[EXTRACTED DATA]
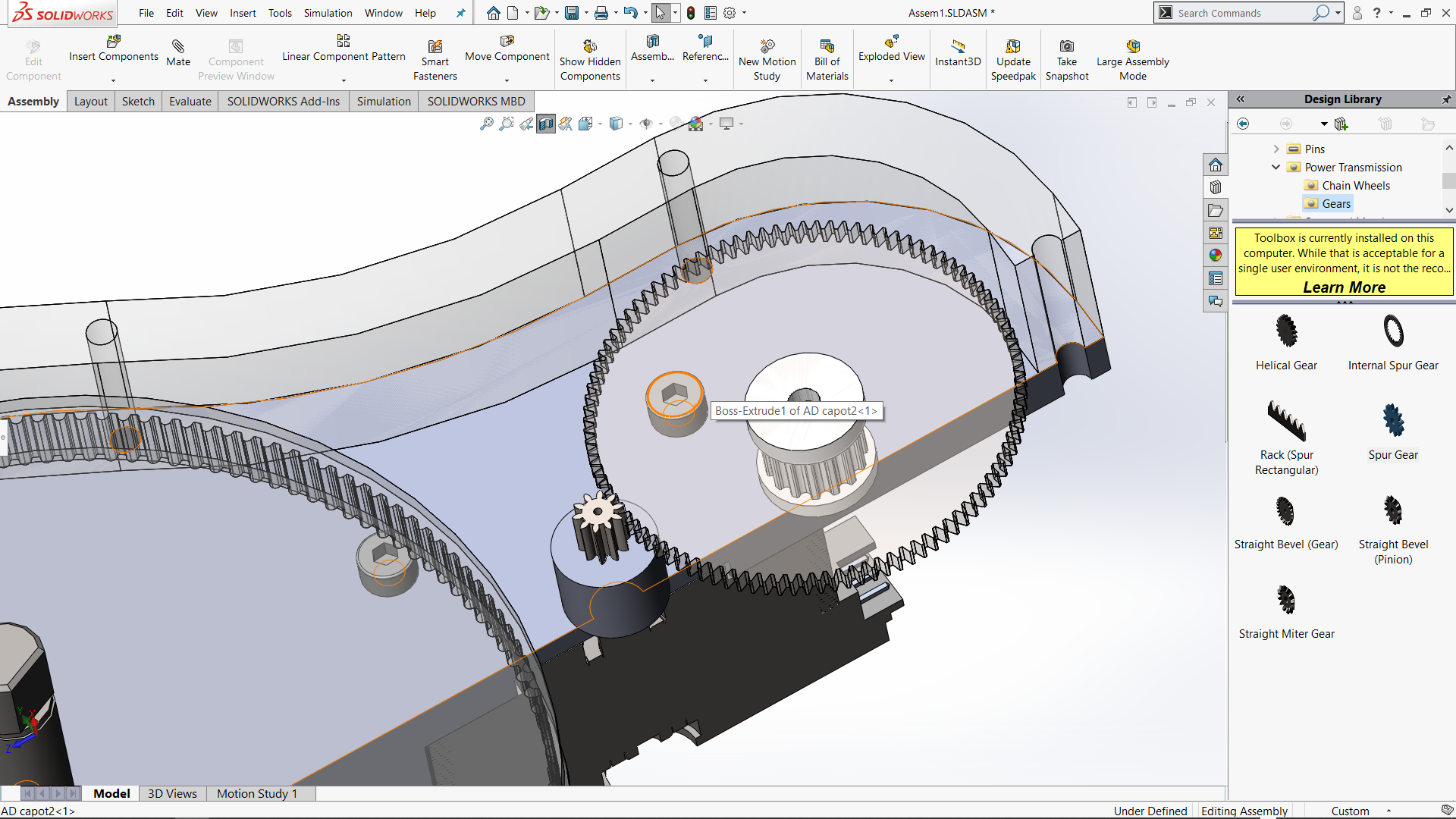Click the Zoom to Fit icon
This screenshot has width=1456, height=819.
pyautogui.click(x=487, y=124)
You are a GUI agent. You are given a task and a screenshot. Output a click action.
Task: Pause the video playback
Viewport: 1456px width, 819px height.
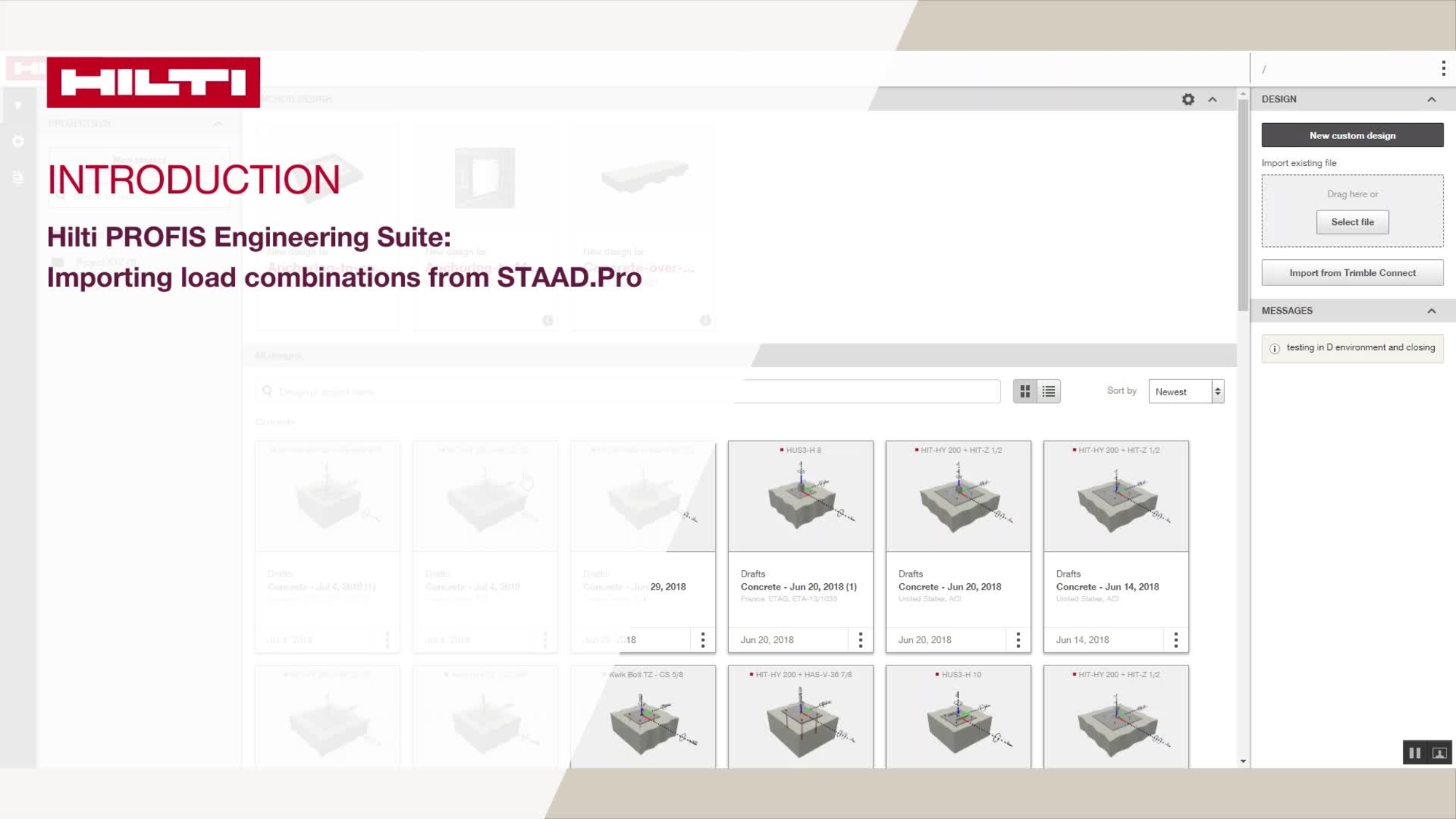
[/EXTRACTED DATA]
» **TRY IT**
Would you transcribe, exactly and only, the lines from the one that contains "You are a GUI" through the last line of the data above, without any pictures?

» **ANSWER TO THE PROBLEM**
You are a GUI agent. You are given a task and a screenshot. Output a click action.
Task: Pause the video playback
Viewport: 1456px width, 819px height.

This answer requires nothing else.